DOI: https://doi.org/10.1016/j.agrformet.2023.109560

Interpretive Summary: One mechanism that plants use to cool their leaf temperature is through the regulation of evapotranspiration via tiny pores on the leaves. However, the relationship between evapotranspiration and leaf temperature is understudied. Here, we propose a physical model or relationship between these two quantities, and we test its validity using measurements from two shrubland sites in Arizona, USA that have the same tree species but with contrasting access to water. Both the observations and model predictions reveal that leaf temperature equilibrates with air temperature under high evapotranspiration rates. Leaf temperature exceeds air temperature when there is a net input of energy into the leaf tissue. The observations revealed that evaporative cooling reduced leaf temperature by around 1-5 °C, depending on the water status of the trees. Evaporative cooling also enhanced net carbon uptake by reducing leaf respiration by around 20% in the middle of the growing season. The regulation of leaf temperature by evapotranspiration and the resulting impacts on net carbon uptake represent an important link between plant water and carbon cycles that has received little attention in literature. The model presented here provides a mechanistic framework to quantify leaf evaporative cooling and incorporate its impacts into models of terrestrial ecosystem function.

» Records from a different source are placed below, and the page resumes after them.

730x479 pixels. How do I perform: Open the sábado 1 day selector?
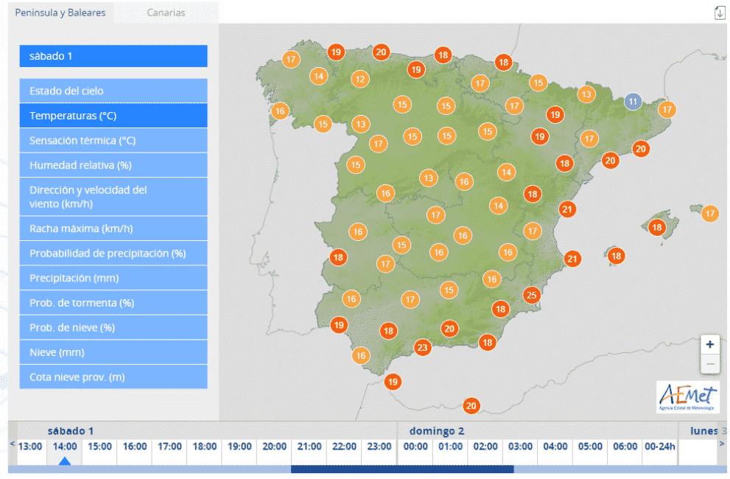point(113,56)
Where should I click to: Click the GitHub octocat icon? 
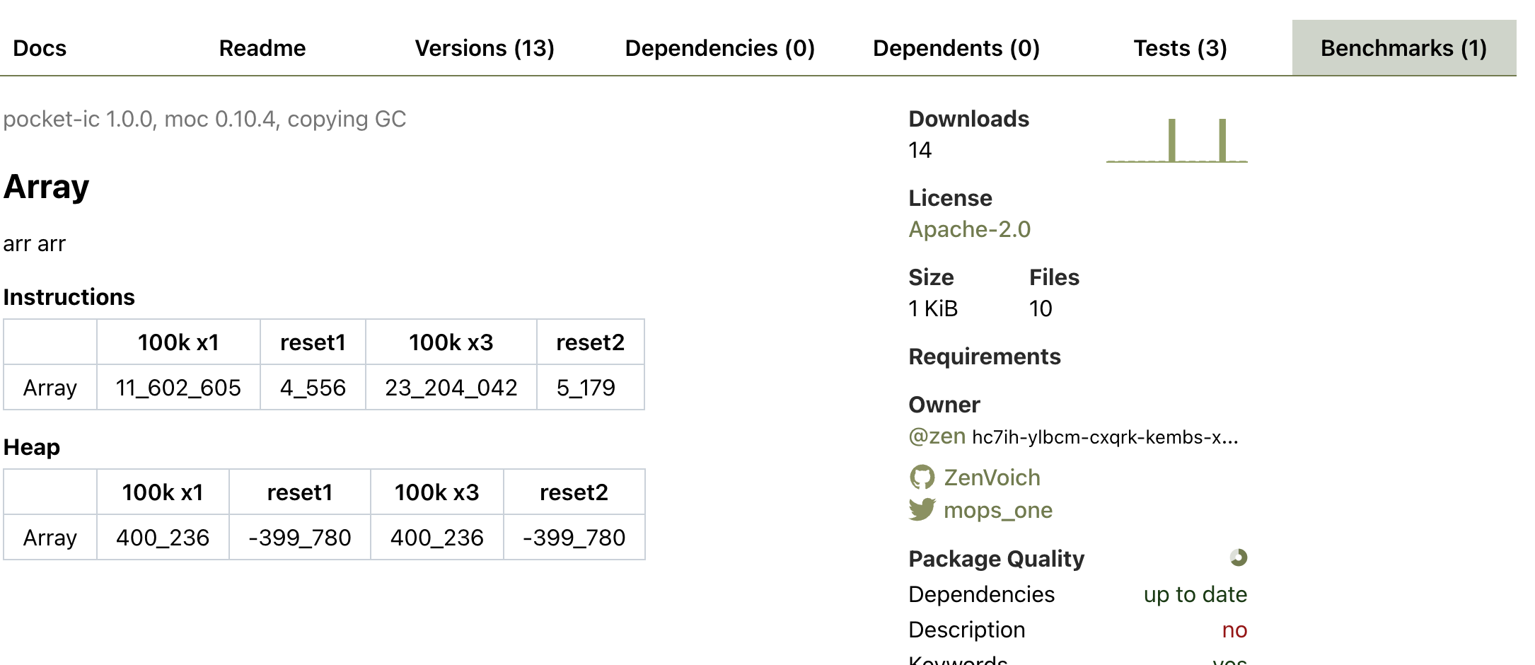[922, 478]
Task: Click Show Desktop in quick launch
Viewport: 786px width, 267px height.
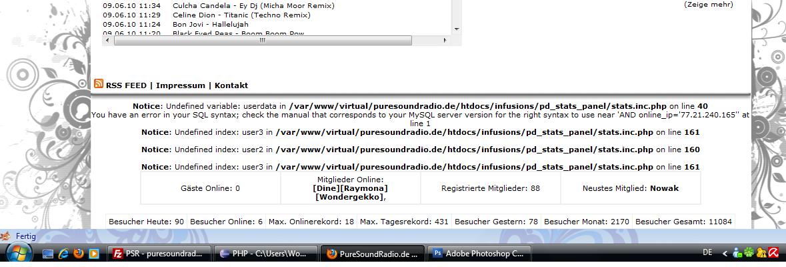Action: click(x=48, y=254)
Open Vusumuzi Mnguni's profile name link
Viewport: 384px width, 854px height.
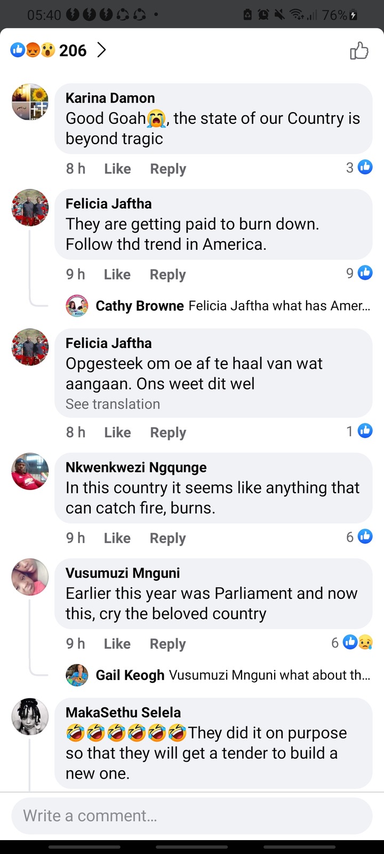click(x=123, y=573)
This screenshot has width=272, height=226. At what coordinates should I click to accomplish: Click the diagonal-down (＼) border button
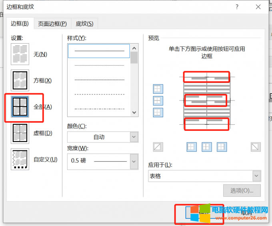point(256,147)
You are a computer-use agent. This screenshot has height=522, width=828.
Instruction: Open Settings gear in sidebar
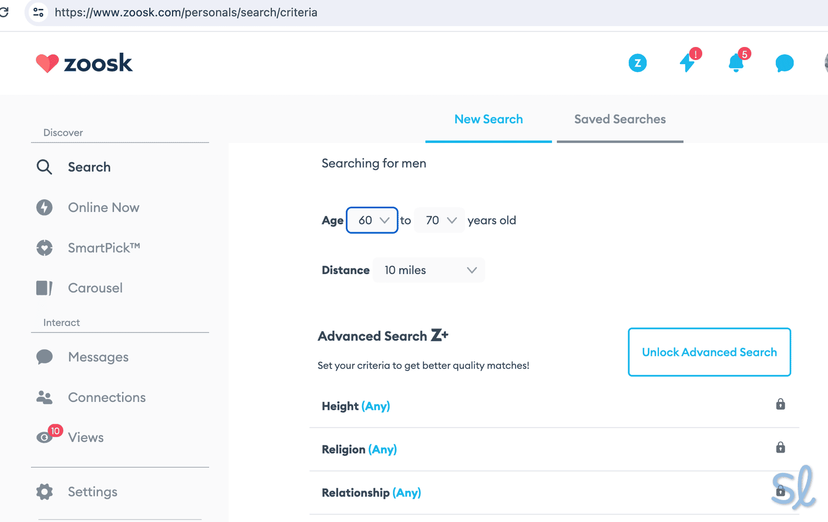tap(44, 492)
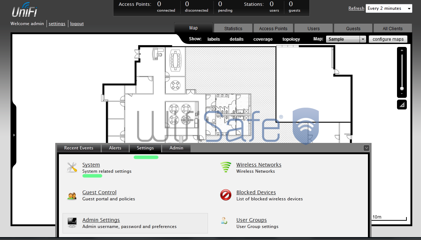This screenshot has height=240, width=421.
Task: Click the User Groups icon
Action: point(224,220)
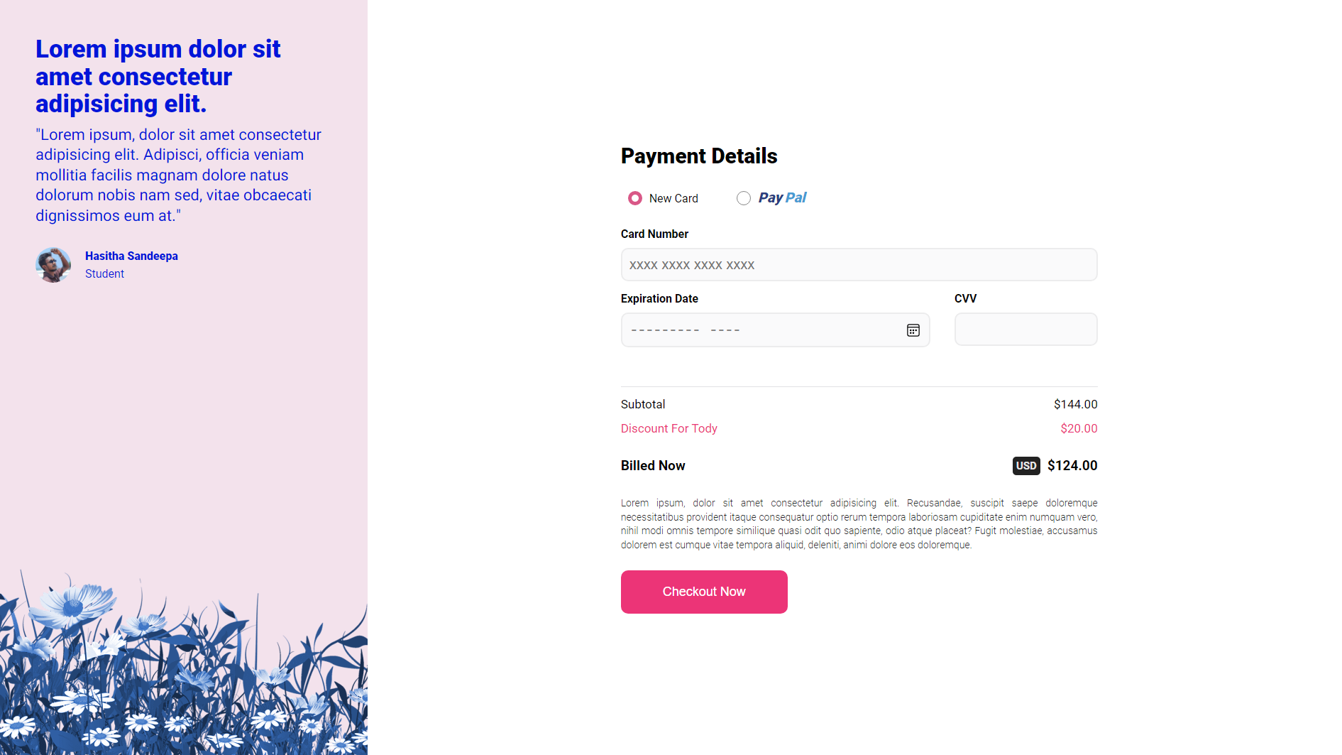Click the Hasitha Sandeepa name text
This screenshot has height=755, width=1342.
(131, 256)

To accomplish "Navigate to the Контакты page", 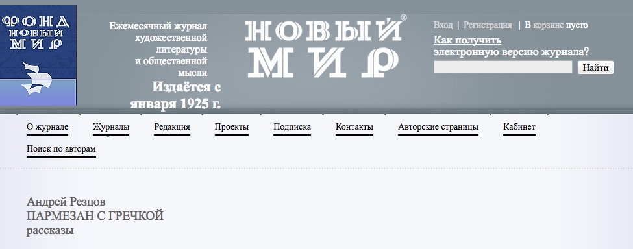I will (x=354, y=127).
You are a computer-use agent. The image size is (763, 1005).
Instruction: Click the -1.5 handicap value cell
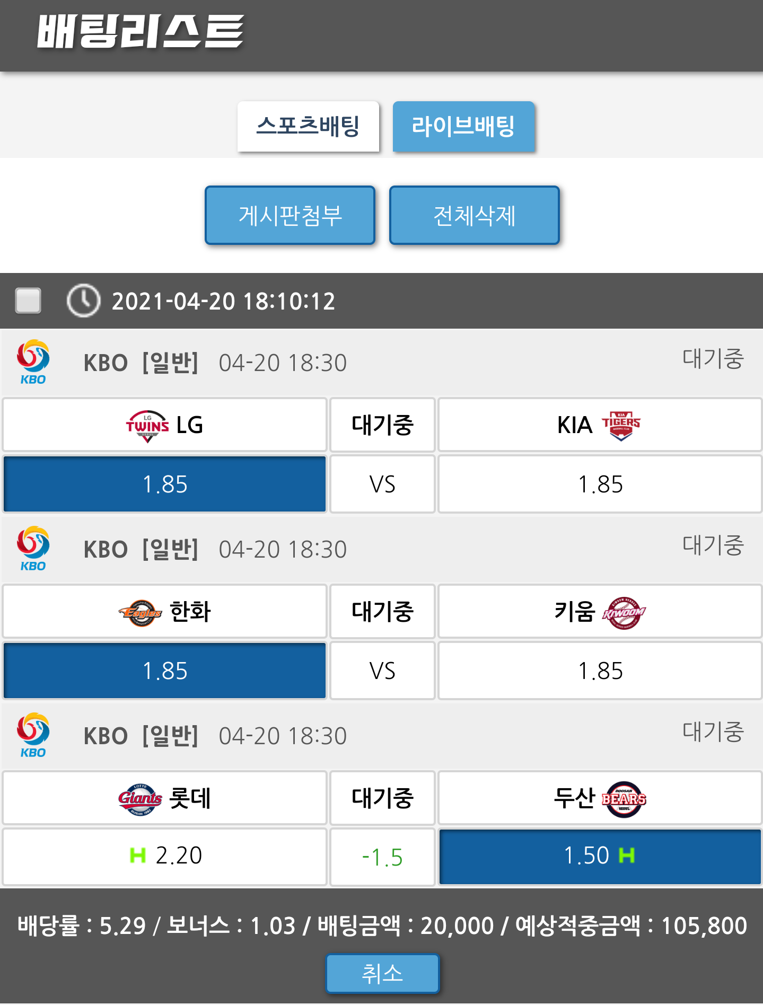[382, 857]
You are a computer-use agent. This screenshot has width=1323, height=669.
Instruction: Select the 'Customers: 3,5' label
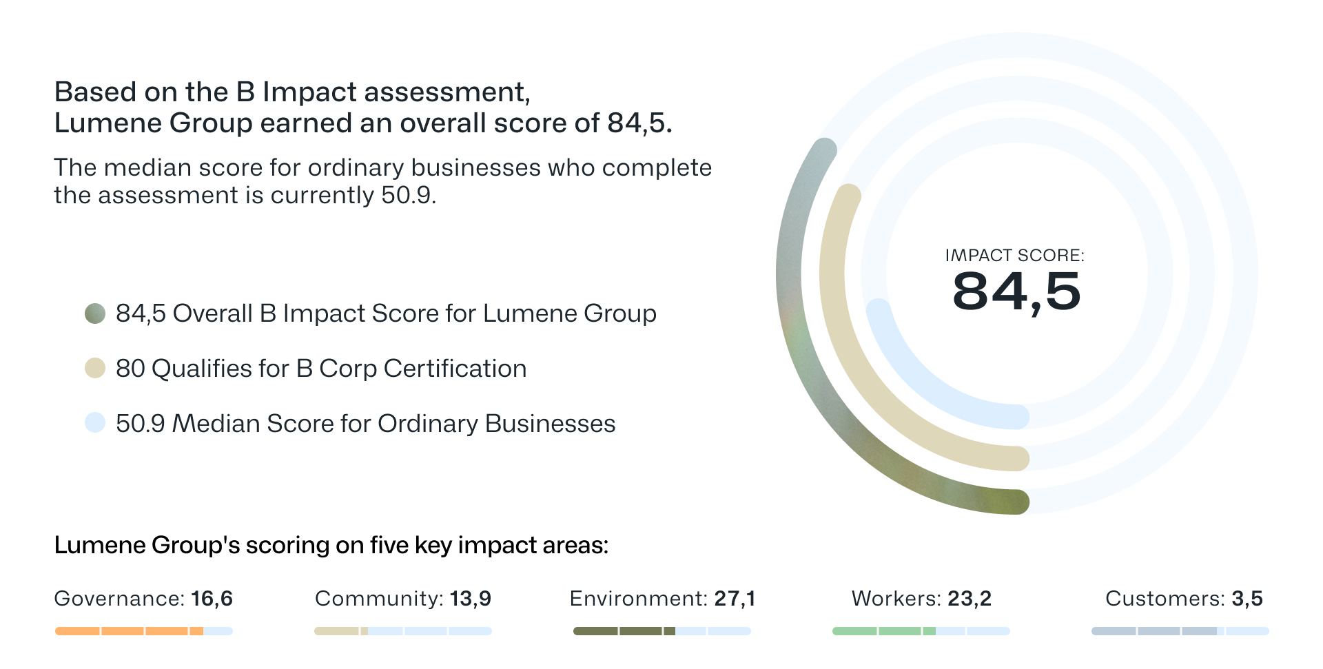tap(1183, 599)
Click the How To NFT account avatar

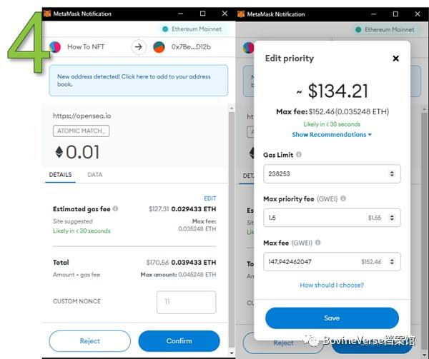[55, 47]
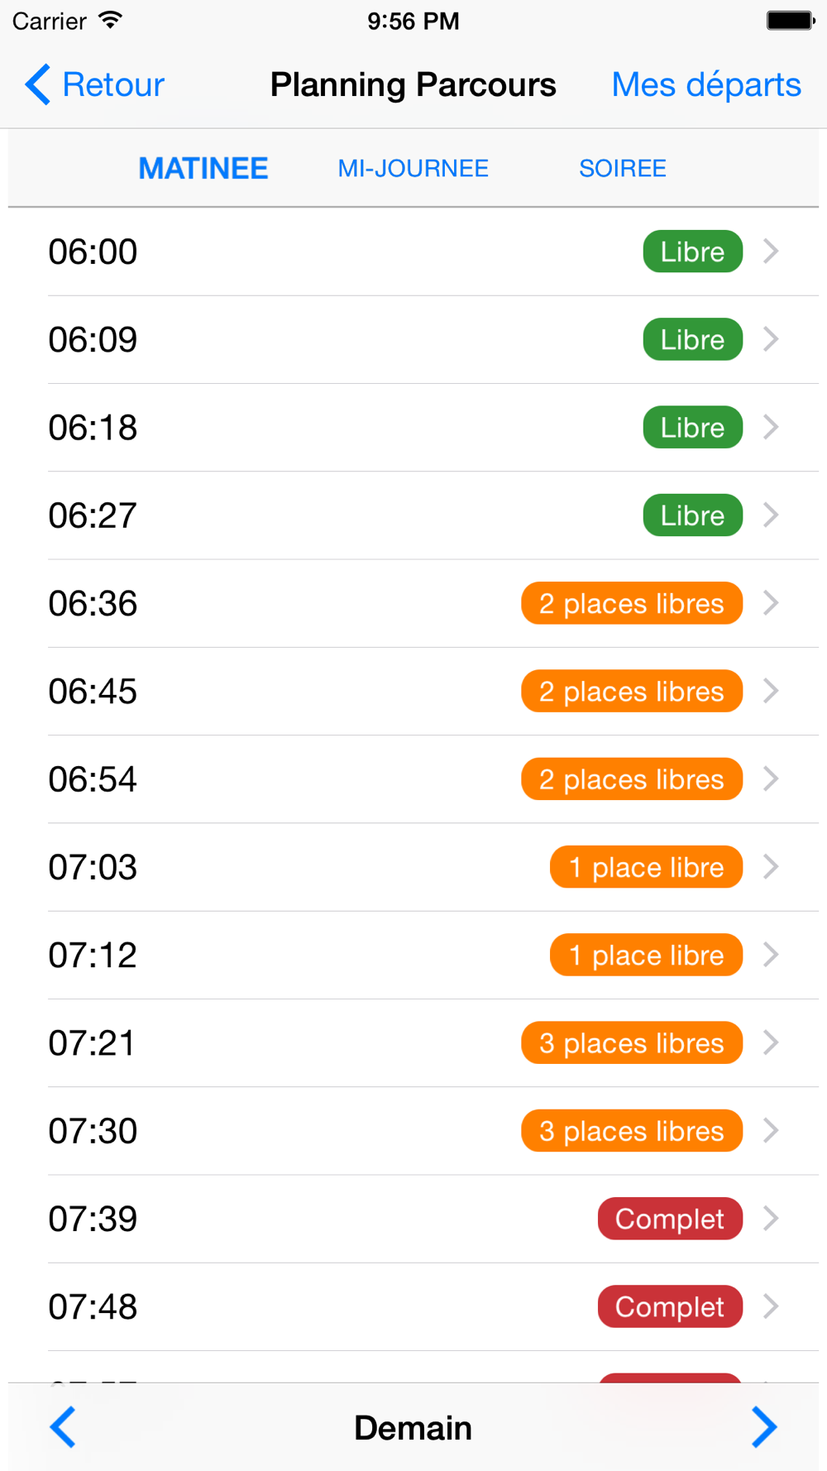This screenshot has height=1471, width=827.
Task: Tap the Libre badge at 06:00
Action: point(692,252)
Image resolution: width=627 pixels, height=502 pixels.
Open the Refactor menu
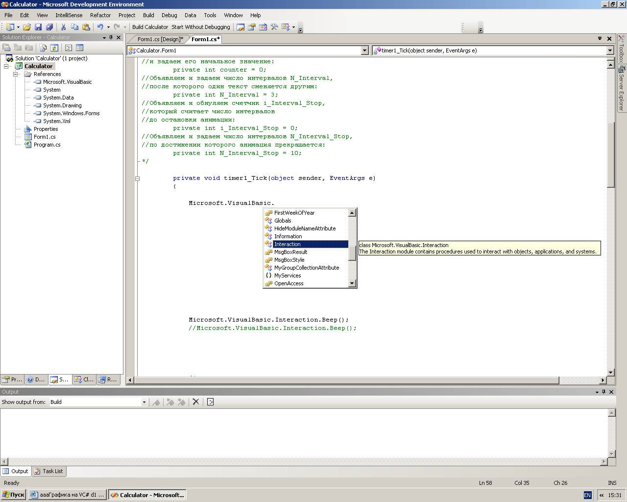click(100, 15)
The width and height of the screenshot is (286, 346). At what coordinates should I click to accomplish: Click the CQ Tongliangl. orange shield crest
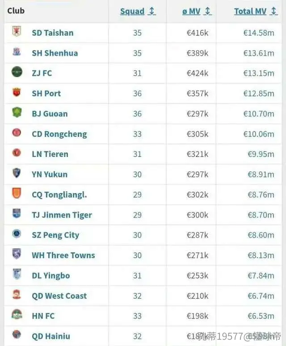tap(17, 193)
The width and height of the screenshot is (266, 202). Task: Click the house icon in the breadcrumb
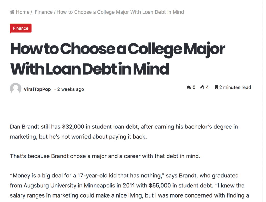coord(12,12)
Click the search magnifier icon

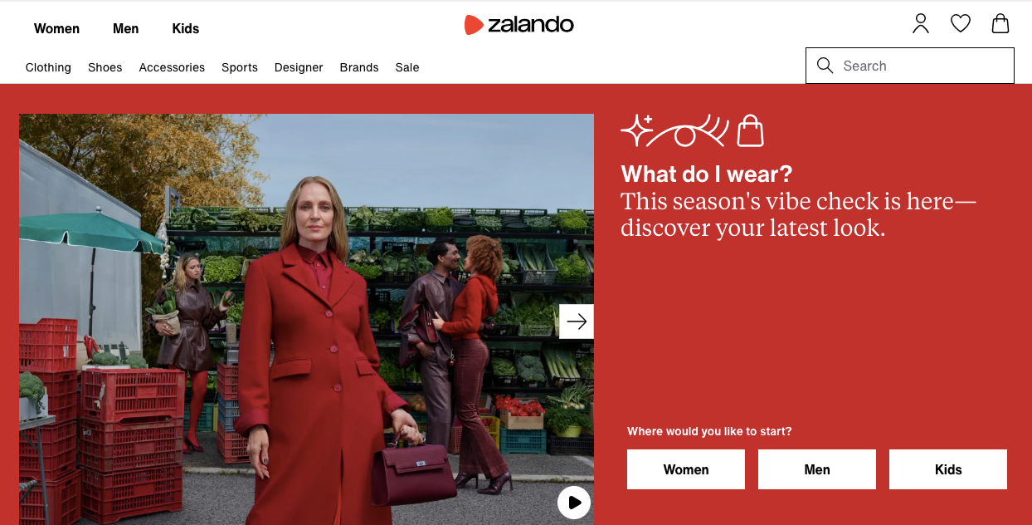tap(825, 66)
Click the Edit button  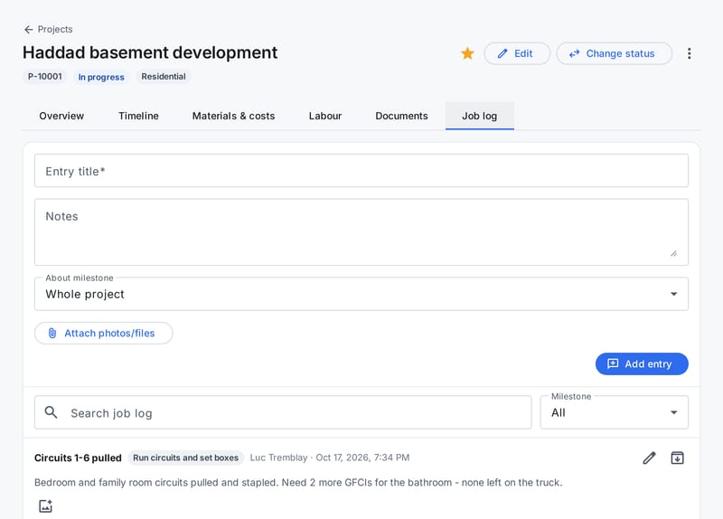pos(517,53)
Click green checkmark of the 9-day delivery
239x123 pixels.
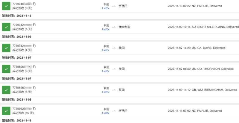[x=6, y=6]
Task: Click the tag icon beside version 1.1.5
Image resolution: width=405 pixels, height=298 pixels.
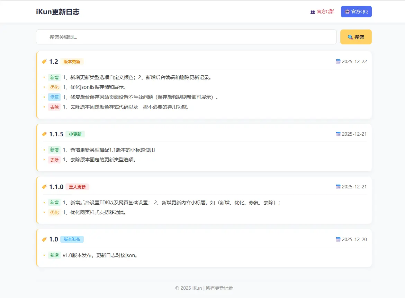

Technical Abstract: Evapotranspiration regulates energy flux partitioning at the leaf surface, which in turn regulates leaf temperature. However, the mechanistic relationship between evapotranspiration and leaf temperature remains poorly constrained. In this study, we present a novel mechanistic model to predict leaf temperature as a linearized function of the evaporative fraction. The model is validated using measurements from infrared radiometers mounted on two flux towers in Arizona, USA, which measure stands of Prosopis velutina with contrasting water availability. Both the observations and model predictions reveal that leaf temperature equilibrates with air temperature when latent heat flux consumes all of the energy incident on the leaf surface. Leaf temperature exceeds air temperature when there is a net input of energy into the leaf tissue. The flux tower observations revealed that evaporative cooling reduced leaf temperature by ca. 1-5 °C, depending on water availability. Evaporative cooling also enhanced net carbon uptake by reducing leaf respiration by ca. 20% in the middle of the growing season. The regulation of leaf temperature by evapotranspiration and the resulting impacts on net carbon uptake represent an important link between plant water and carbon cycles that has received little attention in literature. The model presented here provides a mechanistic framework to quantify leaf evaporative cooling and incorporate its impacts into process-based models of terrestrial ecosystem function.